Dugaan kuat KPK,  Nurhadi sebagai penerima suap dari Doddy untuk mengatur permohonan Peninjauan Kembali PT Across Asia Limited, anak usaha Lippo Group.

Pasalnya, dua minggu  sebelum Doddy dan Edy tertangkap tangan oleh KPK. Doddy pergi ke rumah Nurhadi dengan menenteng tas yang diduga berisi uang  untuk diserahkan kepada Nurhadi. Sembilan hari kemudian setelah Doddy dan Edi tertangkap, KPK pun mendatangi rumah Nurhadi untuk melakukan pengeledahan  di rumah Nurhadi di Jalan Hangkelir V, Jakarta Selatan,

Peristiwa  penggeledahan itu terjadi pada 12 April tiga tahun lalu. Saat tiba di rumahnya,  Nurhadi mengurung diri bersama istri dan anak perempuannya di dalam kamar. Dua penyidik KPK silih berganti mengetuk pintu kamar di lantai dua. Namun Nurhadi tidak membukanya.

Dugaan kuat KPK, Nurhadi bersama Istri dan anaknya sedang berusaha menghilangkan barang bukti suap yang diterimanya. Hal itu terbukti dari dalam kamar terdengar suara kucuran air di kloset yang diguyurkan berulang kali.

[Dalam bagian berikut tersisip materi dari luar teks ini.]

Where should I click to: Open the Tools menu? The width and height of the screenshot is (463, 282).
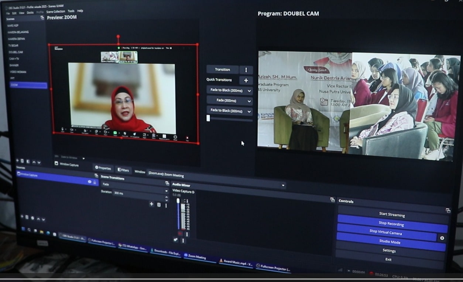tap(71, 11)
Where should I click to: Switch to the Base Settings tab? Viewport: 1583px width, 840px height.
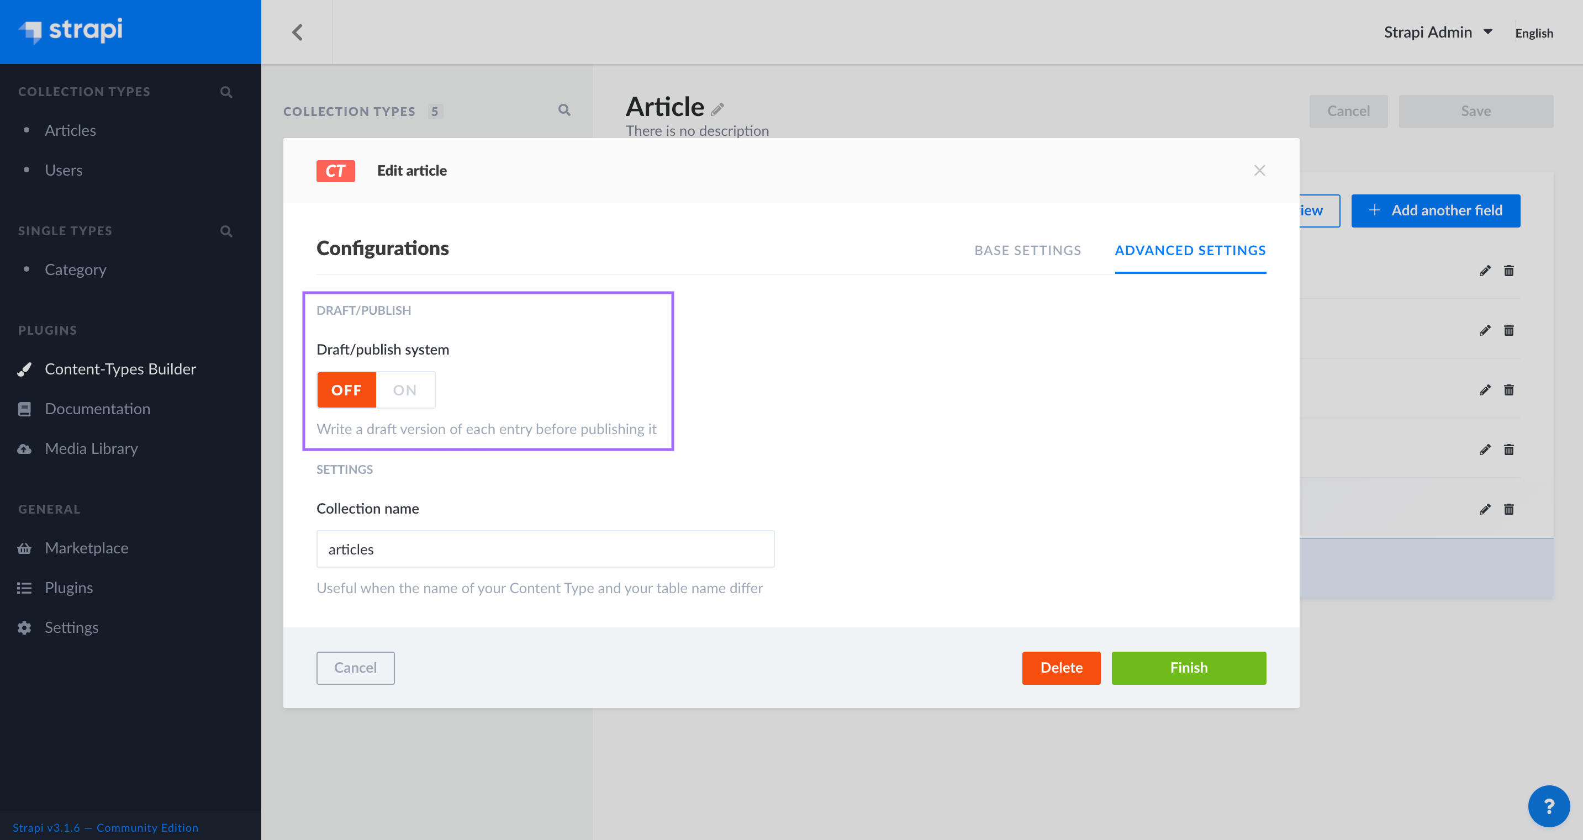[1027, 250]
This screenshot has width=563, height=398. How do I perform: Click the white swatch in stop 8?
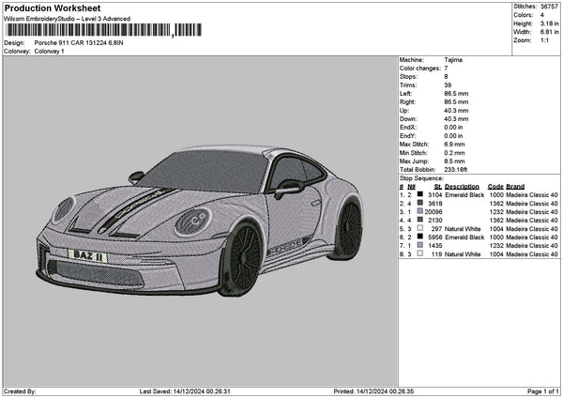pos(419,253)
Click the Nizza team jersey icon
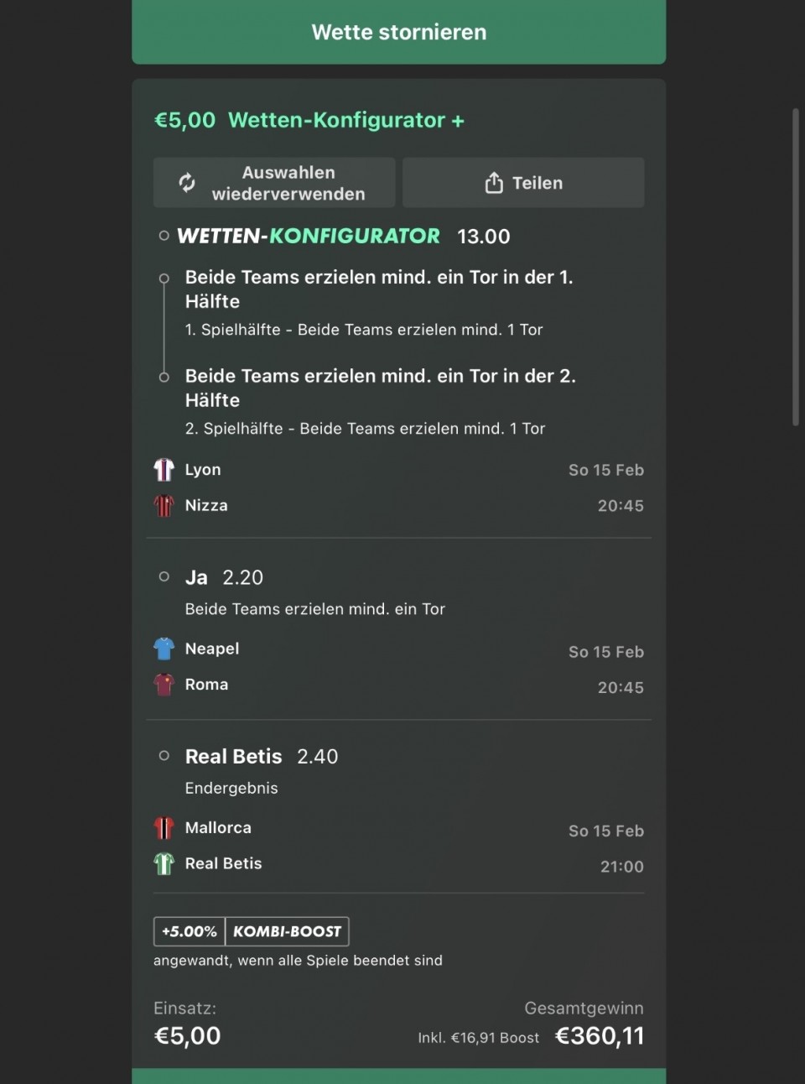805x1084 pixels. click(164, 505)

Tak lama berselang, pintu pun akhirnya dibuka oleh istri Nurhadi, Tin Zuraida. Tin Zuraida keluar kamar. Ia beralasan ingin ke kamar lain untuk mengambil pakaian dalam. Melihat gelagat aneh yang diperlihatkan Tin, KPK pun mencurigai ada yang disembunyikan. Lalu, KPK mengikuti Tin dan melakukan penggeledahan. Disitu, KPK menemukan banyak sobekan kertas basah di balik baju tidurnya.  Kemudian penyidik lain bergegas masuk ke kamar Nurhadi.

Di dalam kamar itu, mereka menemukan empat tas jinjing hitam di dekat lemari baju. Dua tas masih utuh berisi uang, sementara dua tas lagi sudah terbuka dan tak ada isinya. Tak jauh dari tas kosong, penyidik menemukan kertas pembungkus uang berceceran.

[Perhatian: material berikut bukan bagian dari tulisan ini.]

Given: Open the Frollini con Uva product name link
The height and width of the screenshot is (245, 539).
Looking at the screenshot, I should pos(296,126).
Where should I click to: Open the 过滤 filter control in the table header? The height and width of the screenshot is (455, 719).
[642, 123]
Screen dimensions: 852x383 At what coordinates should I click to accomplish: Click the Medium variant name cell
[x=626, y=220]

Didalam kamar, rupanya Nurhadi tengah mencoba menghilangkan barang bukti dengan mengguyur duit ke toilet dan membasahkan dokumen daftar perkara yang “dipegang” Nurhadi selama di Mahkamah Agung.

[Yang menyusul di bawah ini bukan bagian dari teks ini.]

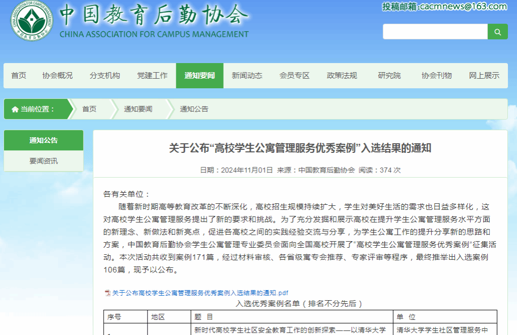The image size is (517, 335).
Task: Visit 网上展示 from the navigation bar
Action: click(x=484, y=76)
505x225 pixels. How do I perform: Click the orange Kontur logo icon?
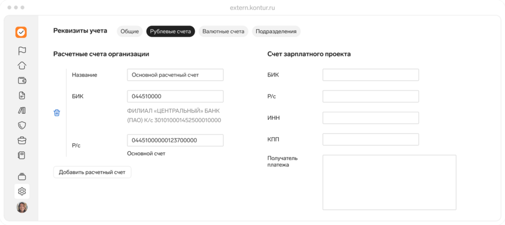pos(21,33)
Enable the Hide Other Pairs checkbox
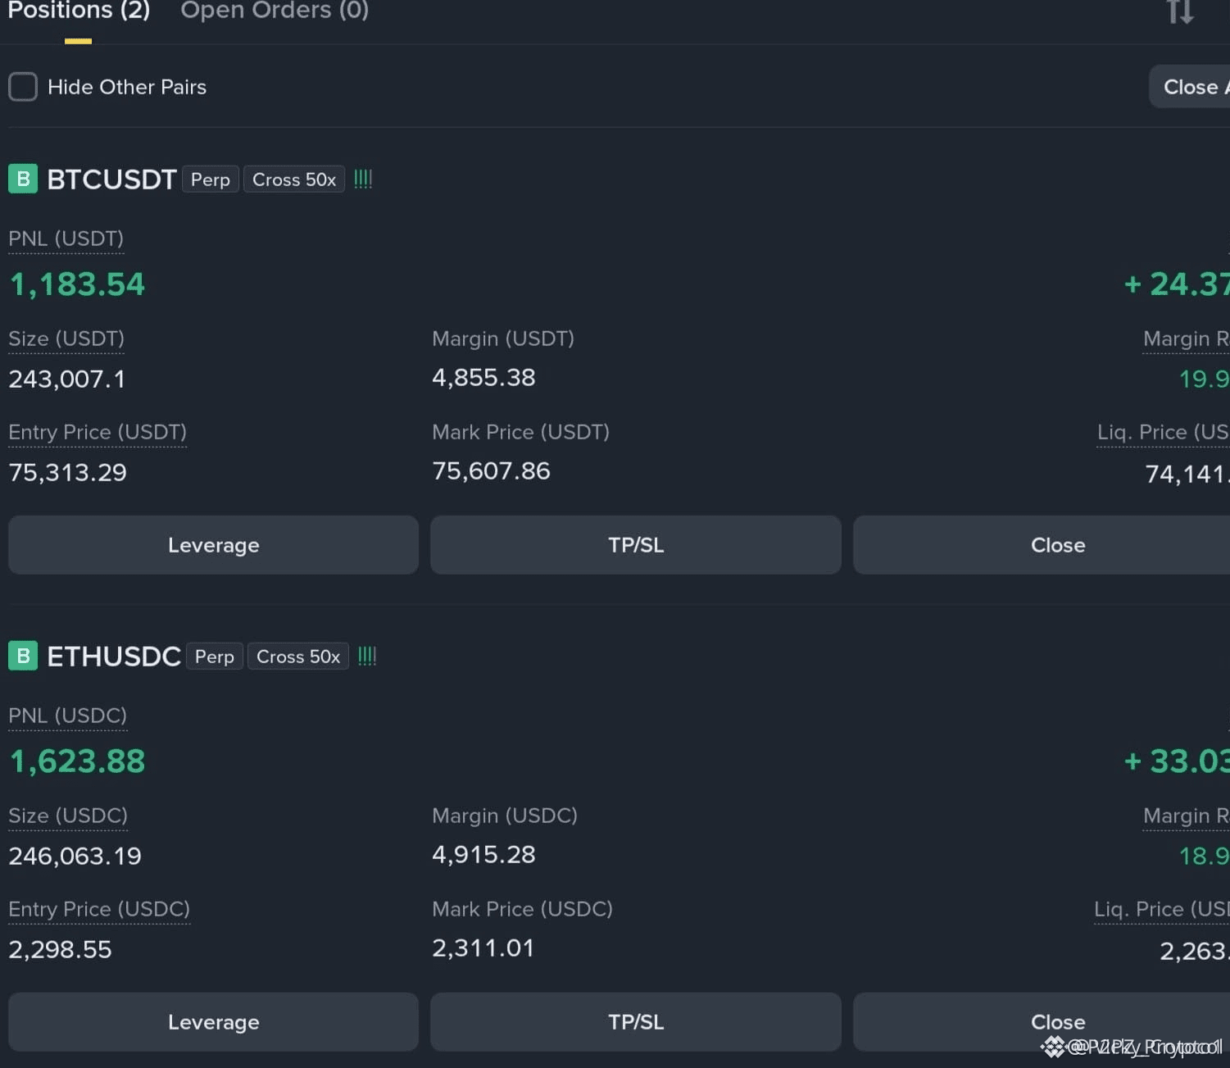This screenshot has height=1068, width=1230. [x=23, y=87]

Dalam penelusurannya, KPK menemukan duit senilai Rp 1,7 miliar. Sejak saat itulah Nurhadi dilarang bepergian ke luar negeri selama enam bulan. Kemudian KPK melakukan pemeriksaan terhadap nurhadi pada 24 Mei 2016.

Saat dimintakan keterangan terkait dengan upaya menghilangkan barang bukti di kloset kamarnya, Nurhadi membantah dan mengatakan itu adalah fitnah.

“Itu fitnah besar. Masa uang sebesar itu dibuang di kloset,” kata Nurhadi saat bersaksi dalam sidang dengan terdakwa eks petinggi Lippo Group Eddy Sindoro di Pengadilan Tindak Pidana Korupsi Jakarta, Senin, 21 Januari 2019.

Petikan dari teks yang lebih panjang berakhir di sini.